** INPUT **
********
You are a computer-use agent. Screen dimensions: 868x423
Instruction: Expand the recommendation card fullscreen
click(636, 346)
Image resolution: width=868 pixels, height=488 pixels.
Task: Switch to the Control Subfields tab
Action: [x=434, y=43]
********
** WHAT IS NEEDED **
The answer must be an exact copy of the lines from the one containing "Instruction: Expand the" through the last line of the records, both included.

** TASK RESULT **
Instruction: Expand the recommendation card fullscreen
click(636, 346)
Image resolution: width=868 pixels, height=488 pixels.
Task: Switch to the Control Subfields tab
Action: [x=434, y=43]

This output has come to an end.